YOUR INSTRUCTIONS: When you reach the line containing "507x311 pixels. How", start transcribing exactly and continue through the last line of the data, skipping every picture.

STUDY MATERIAL:

# # #

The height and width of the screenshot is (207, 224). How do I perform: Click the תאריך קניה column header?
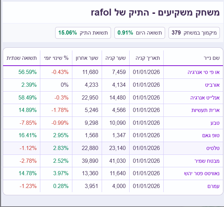[147, 58]
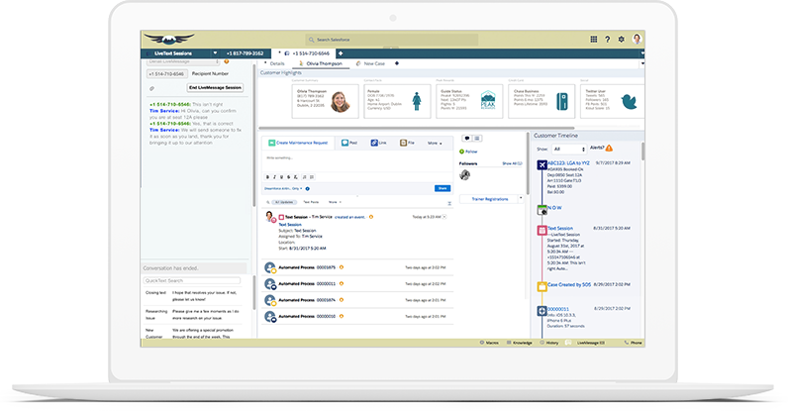
Task: Expand the More dropdown in publisher actions
Action: coord(434,143)
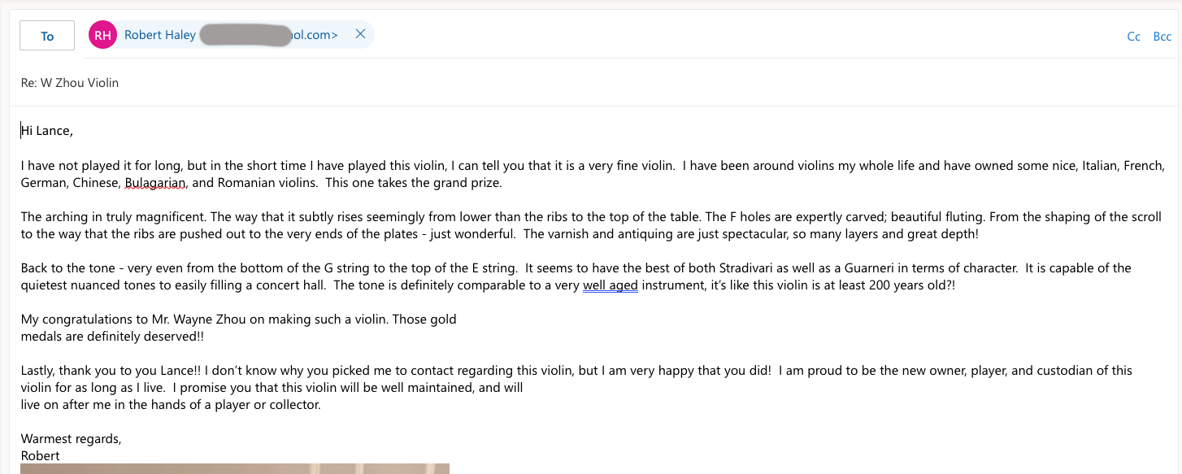Place cursor at 'The arching in truly magnificent'
This screenshot has height=474, width=1182.
click(x=114, y=217)
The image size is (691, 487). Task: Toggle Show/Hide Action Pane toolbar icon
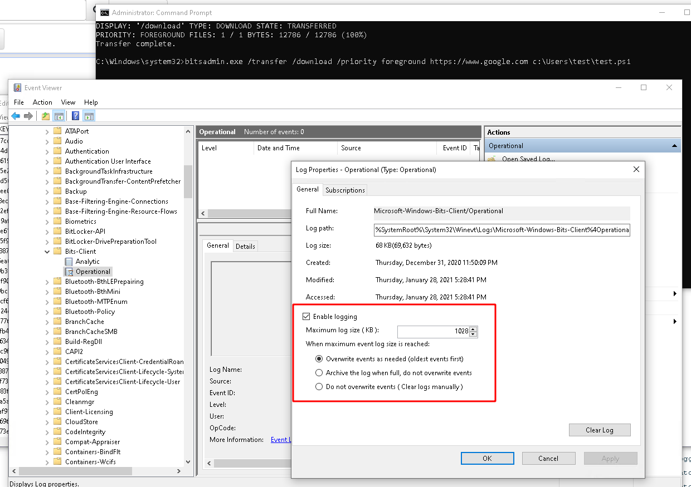(x=89, y=116)
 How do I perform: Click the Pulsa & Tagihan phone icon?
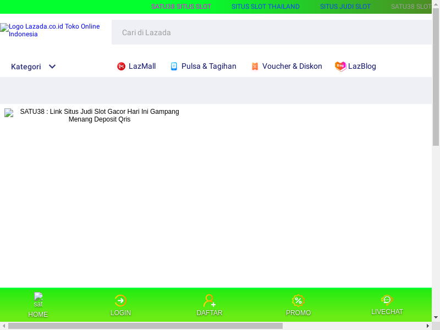coord(174,67)
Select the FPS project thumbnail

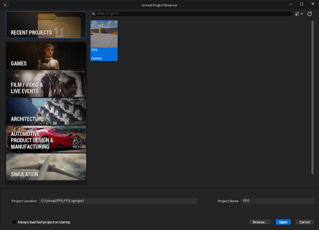[x=104, y=40]
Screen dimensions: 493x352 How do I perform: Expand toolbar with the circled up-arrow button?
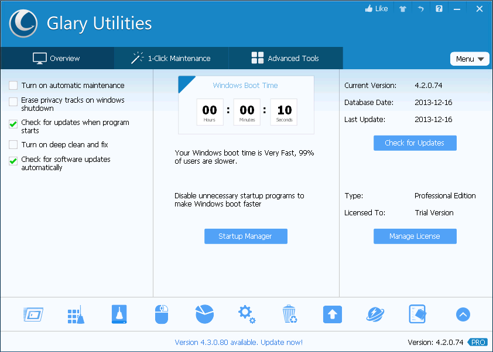pyautogui.click(x=463, y=314)
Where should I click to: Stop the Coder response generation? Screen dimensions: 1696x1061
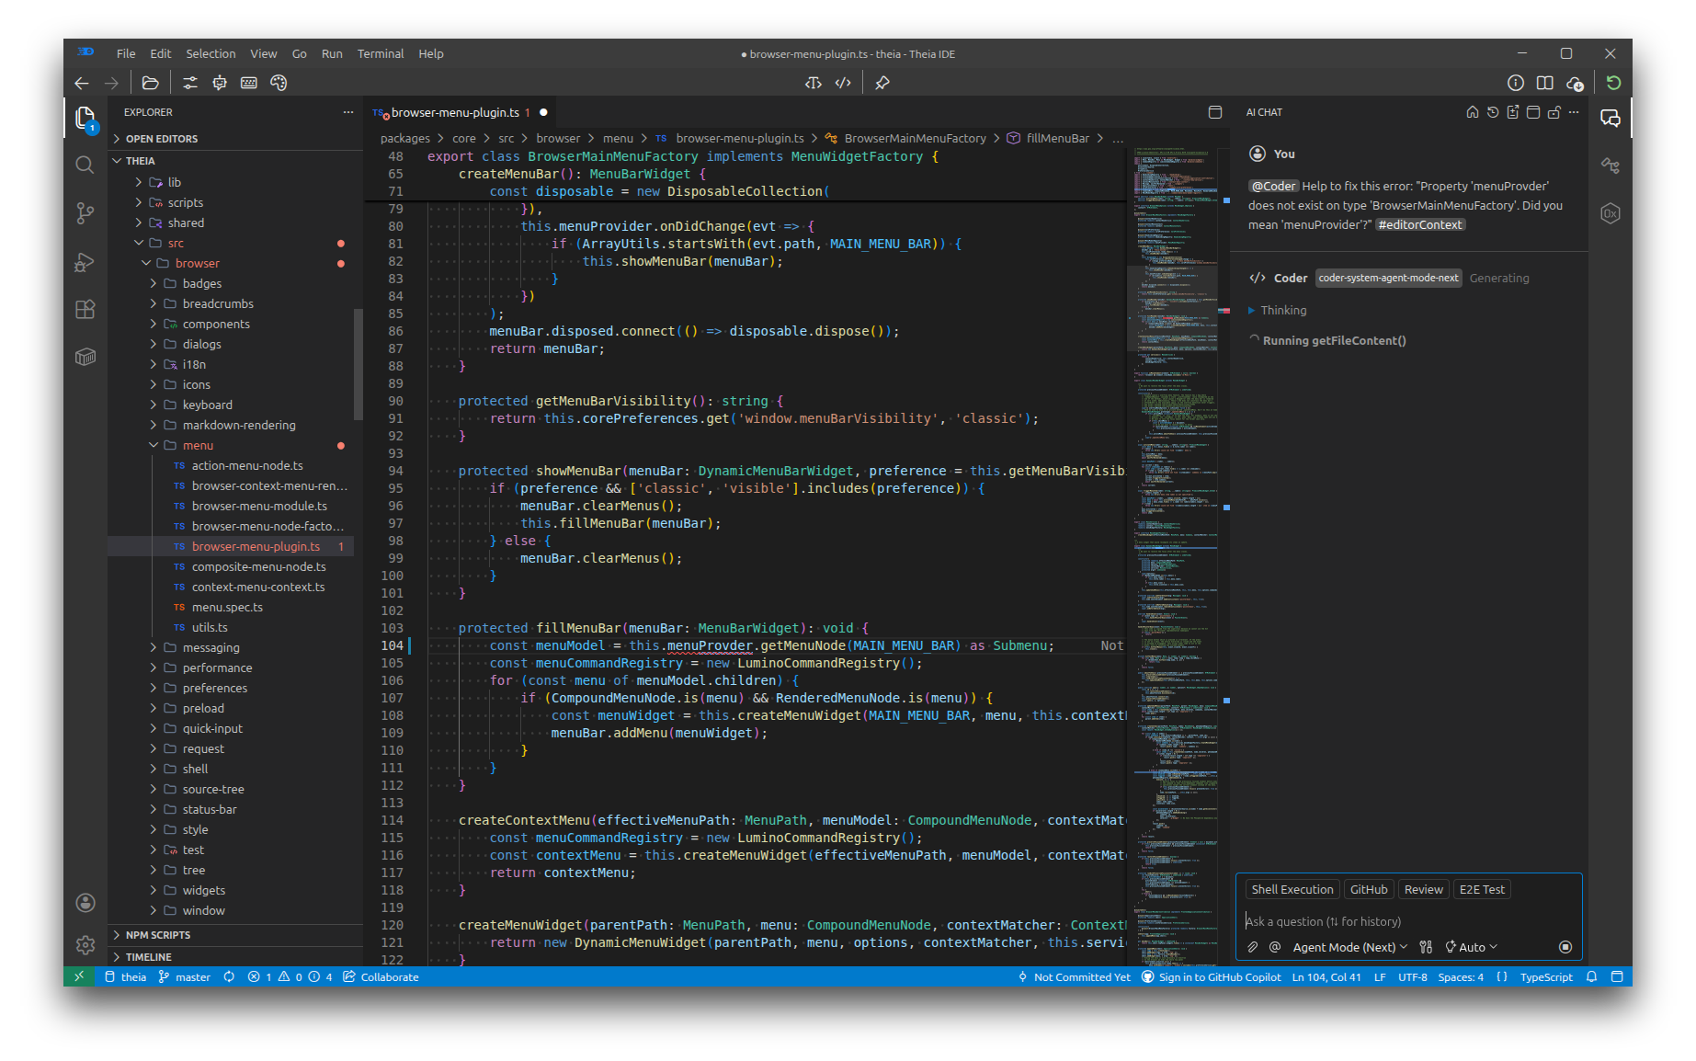pos(1565,947)
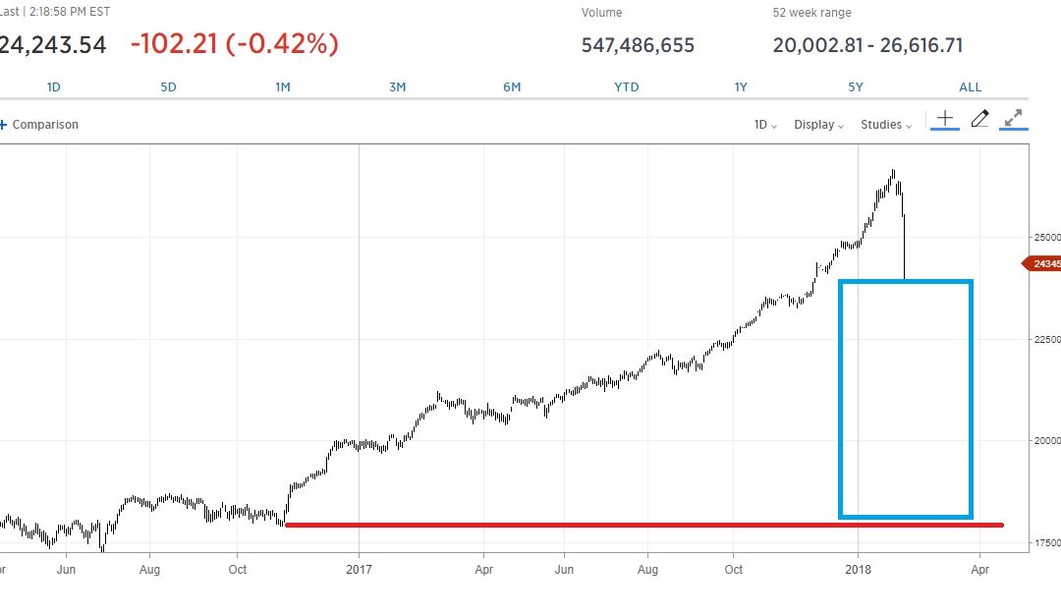
Task: Select the 6M range tab
Action: click(x=511, y=86)
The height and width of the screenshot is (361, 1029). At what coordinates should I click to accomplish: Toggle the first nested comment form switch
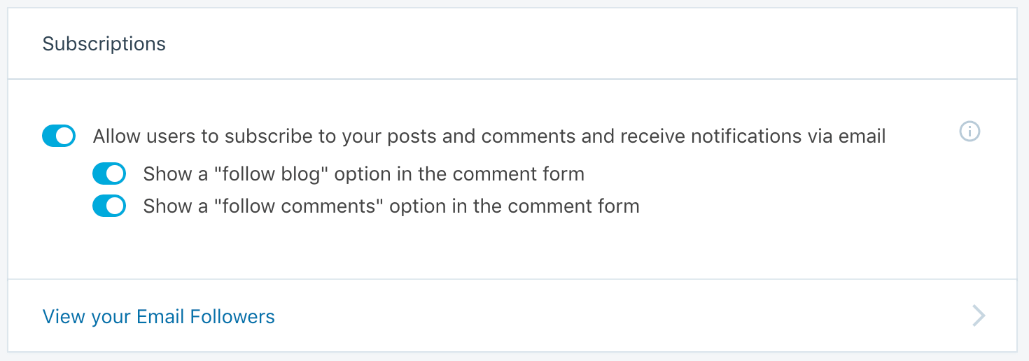point(109,174)
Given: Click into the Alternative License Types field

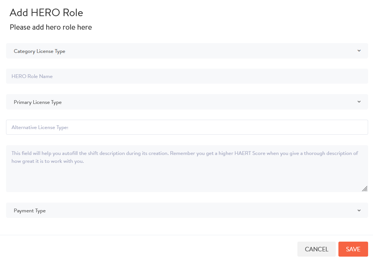Looking at the screenshot, I should coord(187,127).
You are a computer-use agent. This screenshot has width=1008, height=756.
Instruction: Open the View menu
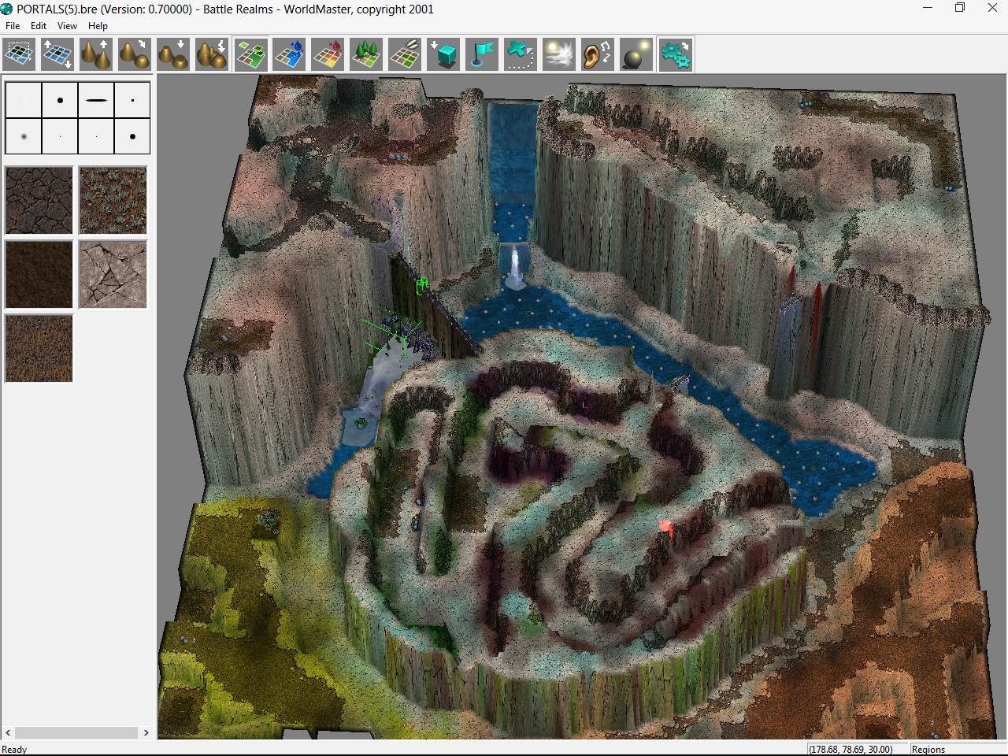67,26
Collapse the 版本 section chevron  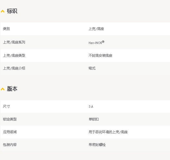pyautogui.click(x=3, y=89)
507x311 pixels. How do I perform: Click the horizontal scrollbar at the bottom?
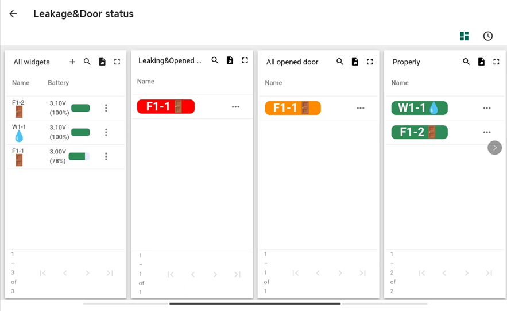point(255,304)
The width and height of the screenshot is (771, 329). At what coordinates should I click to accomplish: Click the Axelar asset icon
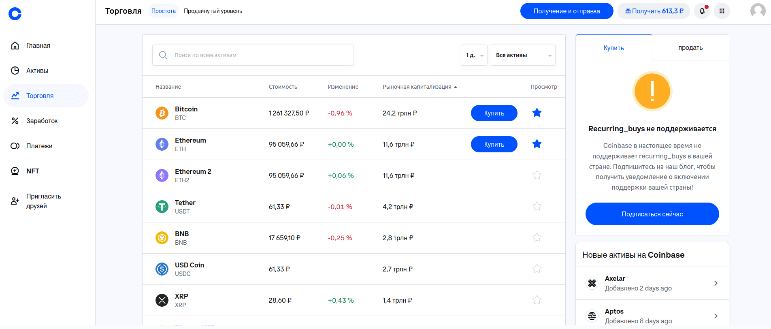(592, 283)
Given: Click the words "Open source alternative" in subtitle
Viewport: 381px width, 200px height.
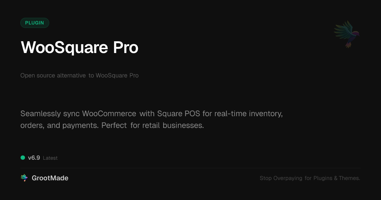Looking at the screenshot, I should [x=53, y=76].
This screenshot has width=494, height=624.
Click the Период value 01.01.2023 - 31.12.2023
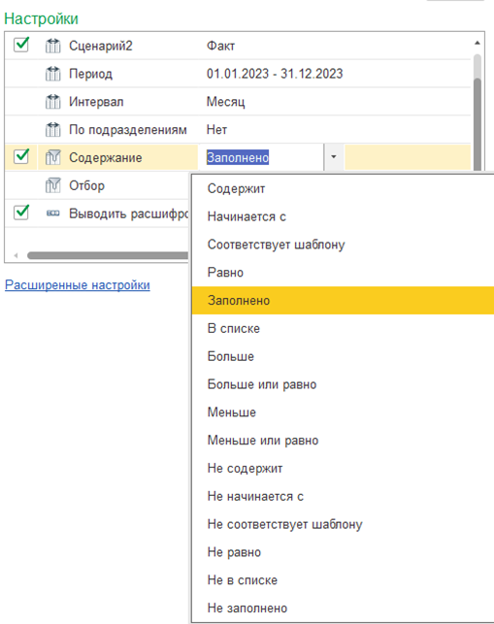pos(275,74)
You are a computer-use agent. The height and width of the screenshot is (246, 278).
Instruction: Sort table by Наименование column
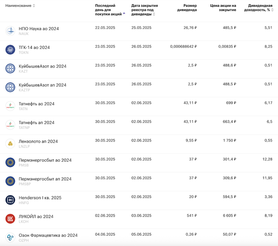tap(20, 6)
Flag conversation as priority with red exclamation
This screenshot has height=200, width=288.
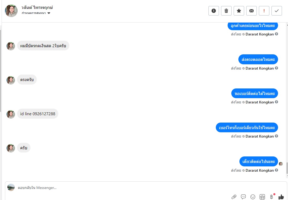[x=264, y=11]
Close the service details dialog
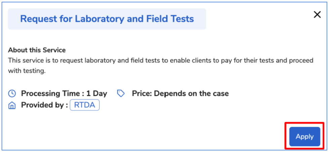The height and width of the screenshot is (152, 329). (317, 15)
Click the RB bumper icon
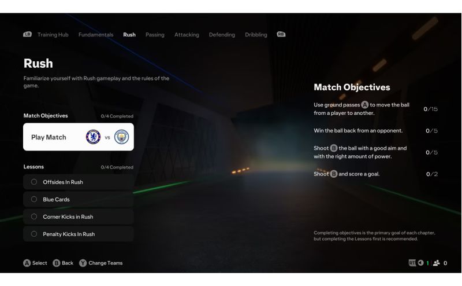Image resolution: width=462 pixels, height=286 pixels. (x=281, y=35)
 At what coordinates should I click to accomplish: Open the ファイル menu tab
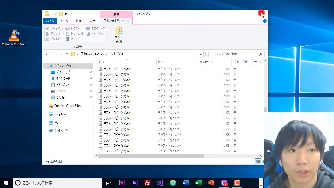[50, 21]
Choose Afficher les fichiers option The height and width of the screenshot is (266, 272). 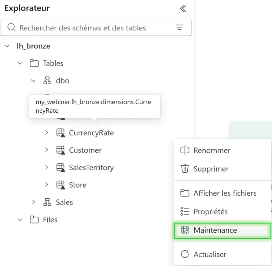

# # #

OUTPUT FOR THIS TASK:
507x311 pixels. How do I perform: Click the horizontal scrollbar at the bottom?
point(255,304)
The width and height of the screenshot is (771, 329). At what coordinates should I click to accomplish: Click the Axelar asset icon
(592, 283)
Given: Click the words "Open source alternative" in subtitle
Viewport: 381px width, 200px height.
Looking at the screenshot, I should [x=53, y=76].
This screenshot has width=494, height=624.
Click the Период value 01.01.2023 - 31.12.2023
pos(275,74)
You are a computer-use agent. The height and width of the screenshot is (246, 278).
Instruction: Sort table by Наименование column
tap(20, 6)
Flag conversation as priority with red exclamation
This screenshot has height=200, width=288.
[x=264, y=11]
Close the service details dialog
The height and width of the screenshot is (152, 329). (317, 15)
Click the RB bumper icon
Image resolution: width=462 pixels, height=286 pixels. (x=281, y=35)
 At what coordinates should I click to accomplish: Open the ファイル menu tab
[50, 21]
Choose Afficher les fichiers option The height and width of the screenshot is (266, 272). 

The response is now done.